### Excerpted records
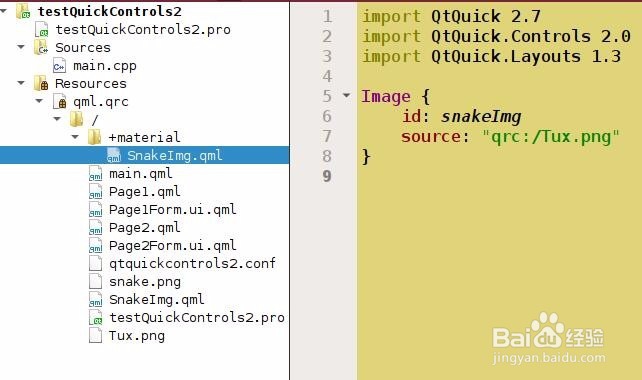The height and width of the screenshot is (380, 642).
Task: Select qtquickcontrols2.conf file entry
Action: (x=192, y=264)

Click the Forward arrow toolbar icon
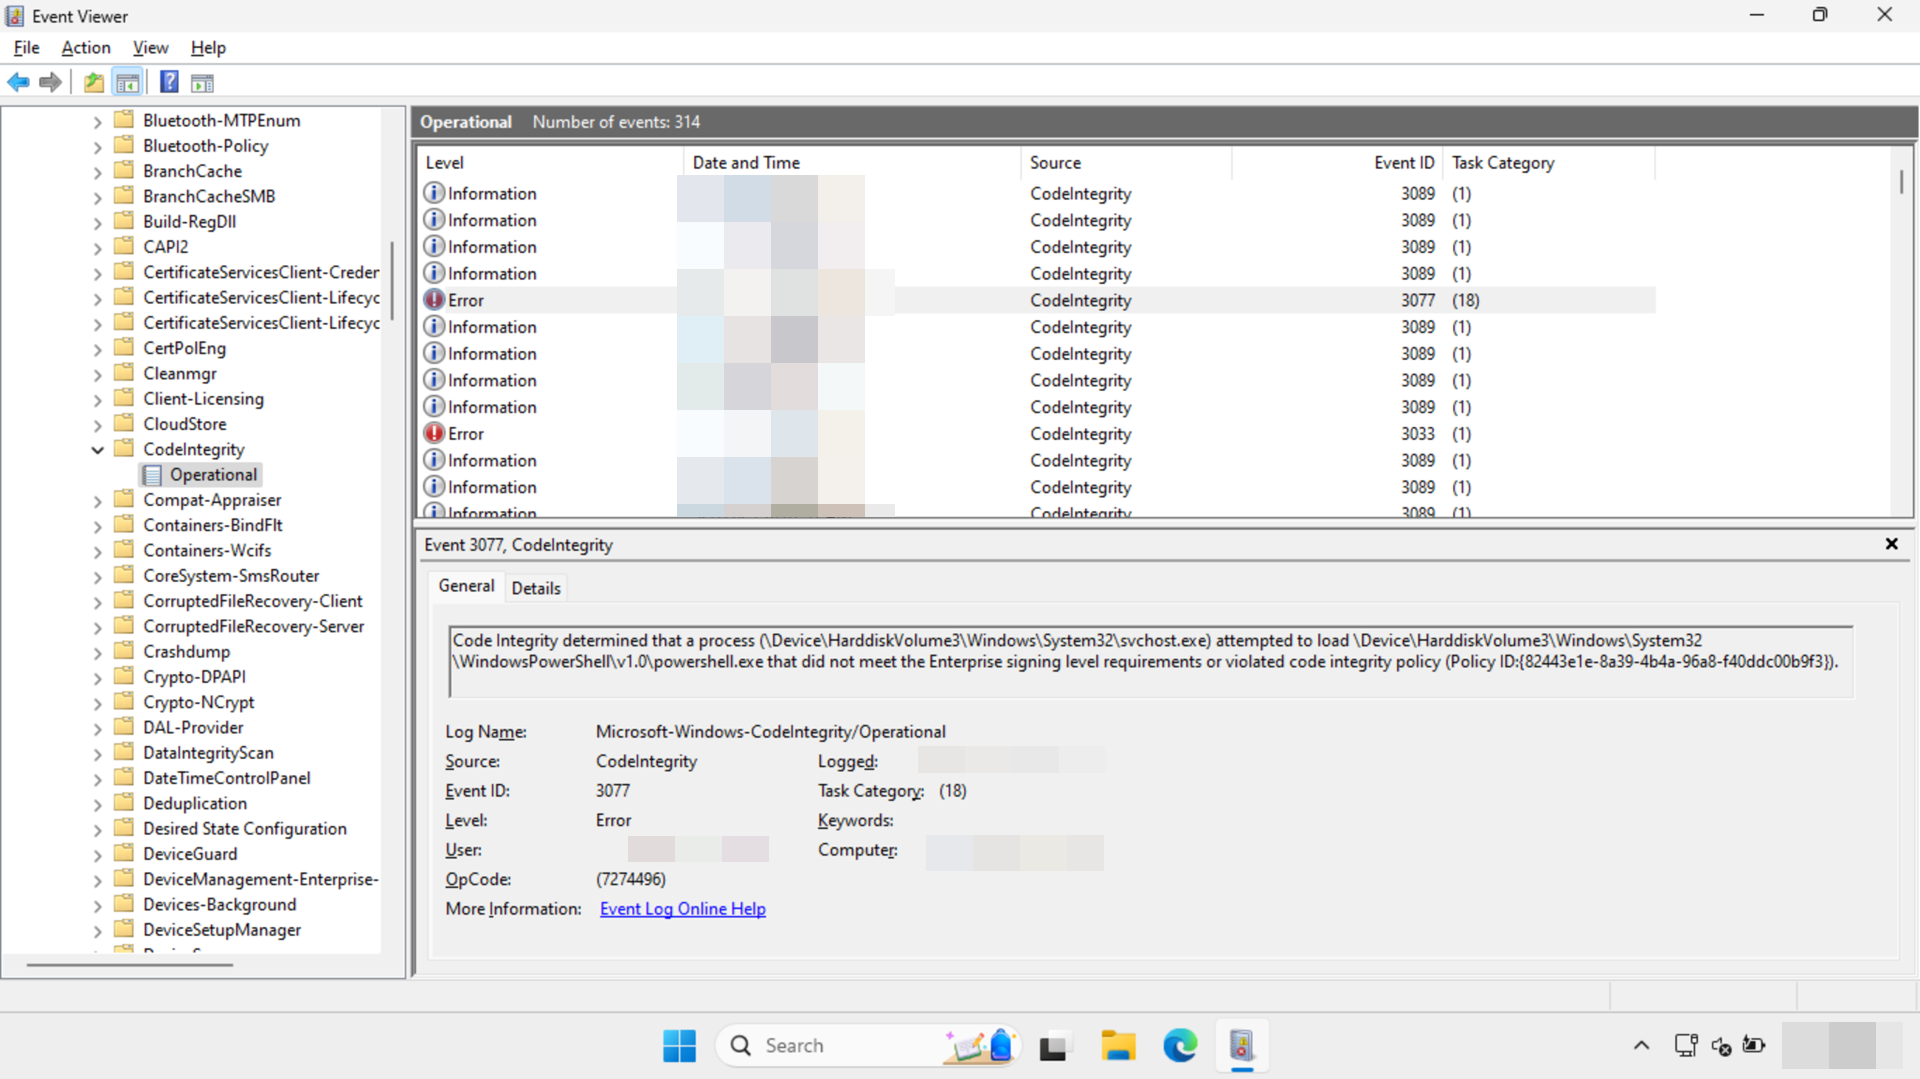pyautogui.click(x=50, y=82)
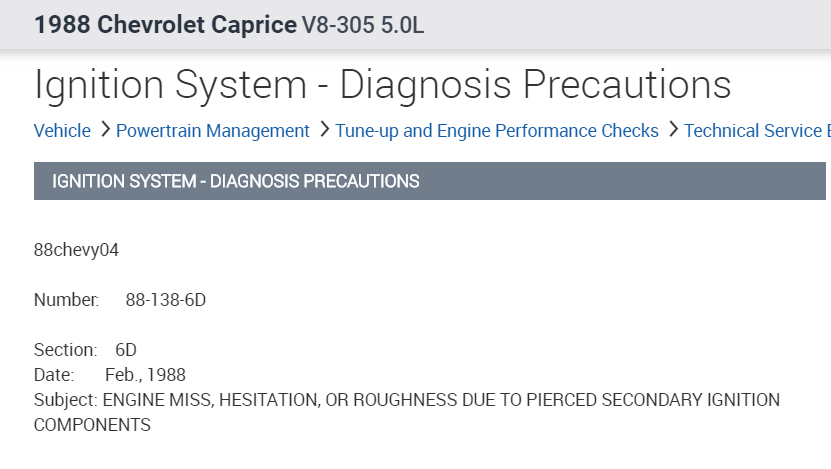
######
### Excerpted records
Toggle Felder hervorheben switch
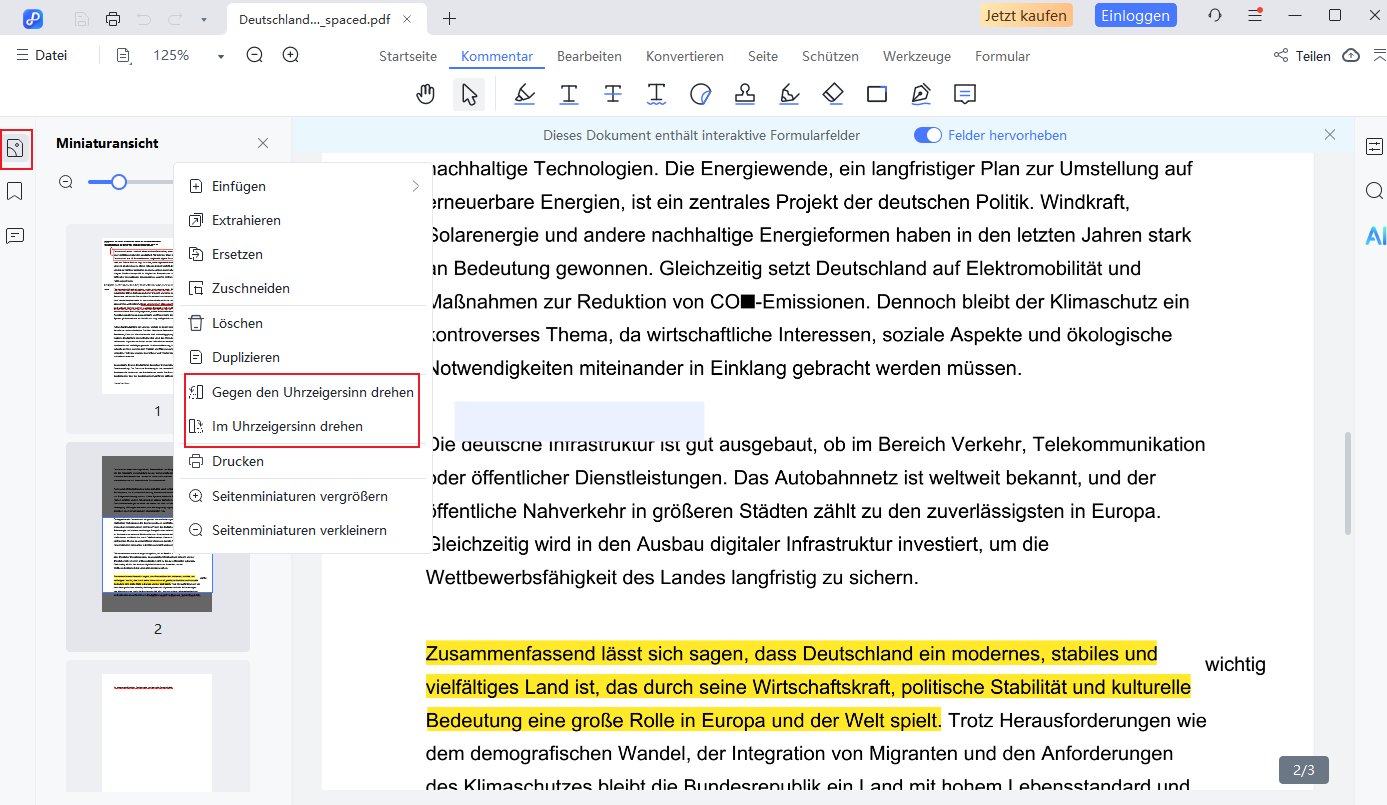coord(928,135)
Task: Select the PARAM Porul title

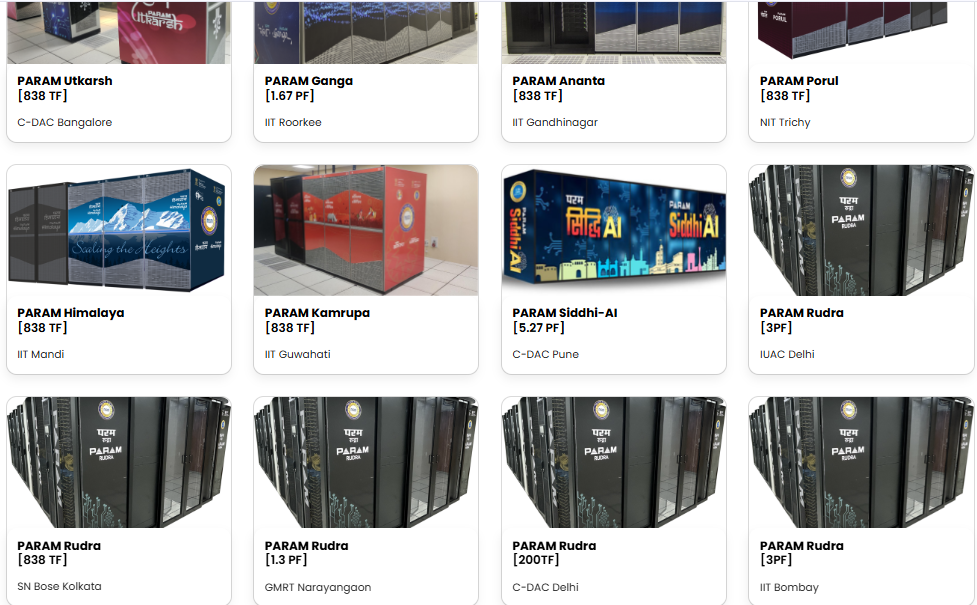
######
### Excerpted records
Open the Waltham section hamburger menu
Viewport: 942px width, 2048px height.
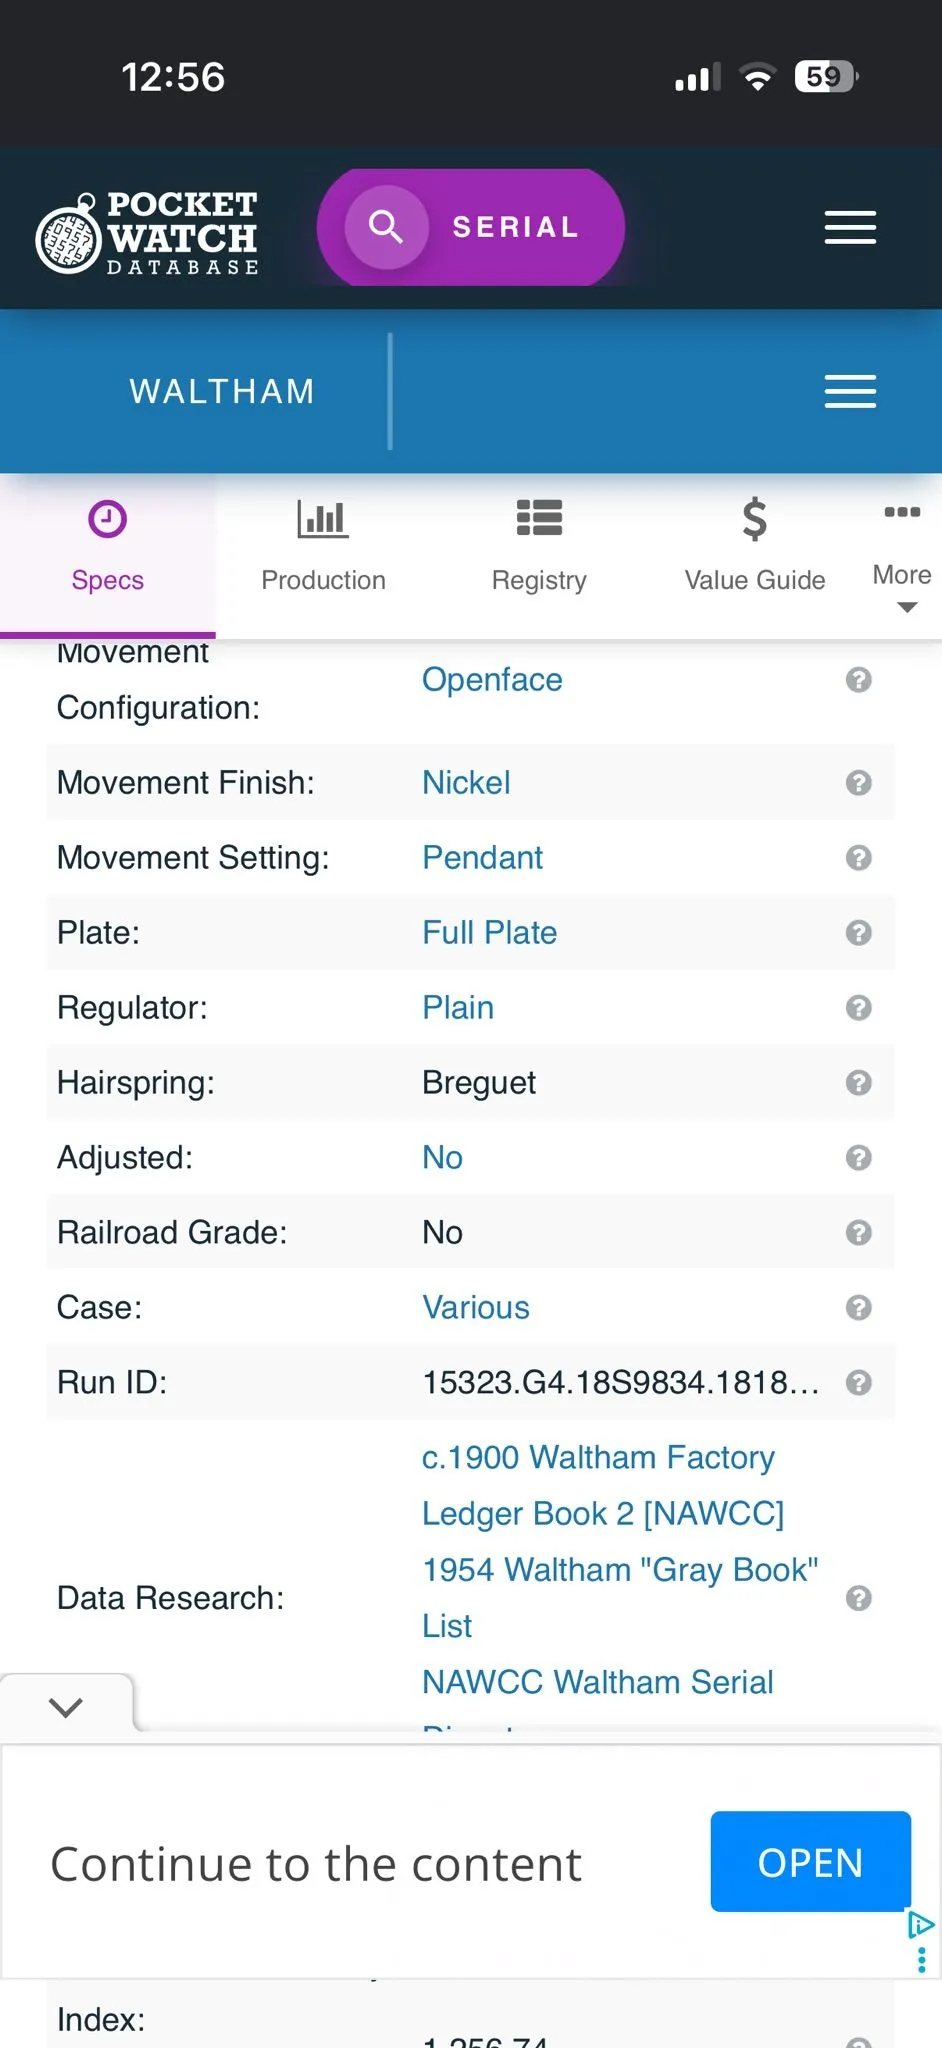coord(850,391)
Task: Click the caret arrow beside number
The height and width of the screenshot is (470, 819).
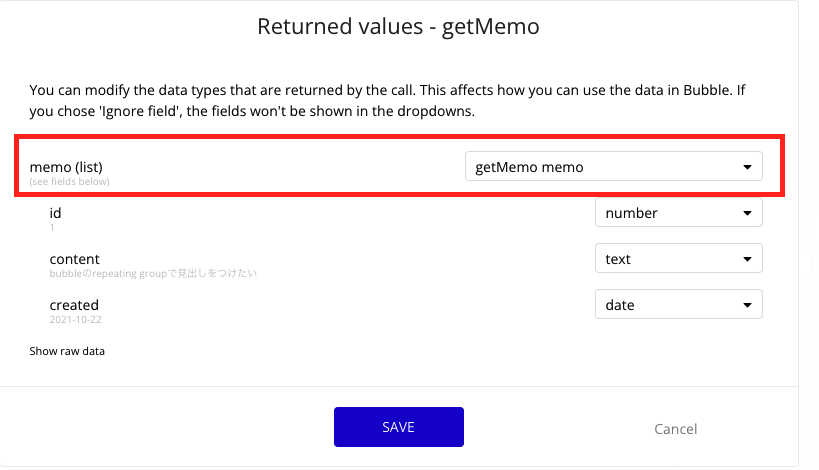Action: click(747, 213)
######
*What you are asked to do*
Here the job is to copy the stretch of records from the line containing "Toggle Felder hervorheben switch" through the line containing "Task: Select the PARAM Porul title", word for word. Leave every picture out.

*Output below*
Toggle Felder hervorheben switch
coord(928,135)
Task: Select the PARAM Porul title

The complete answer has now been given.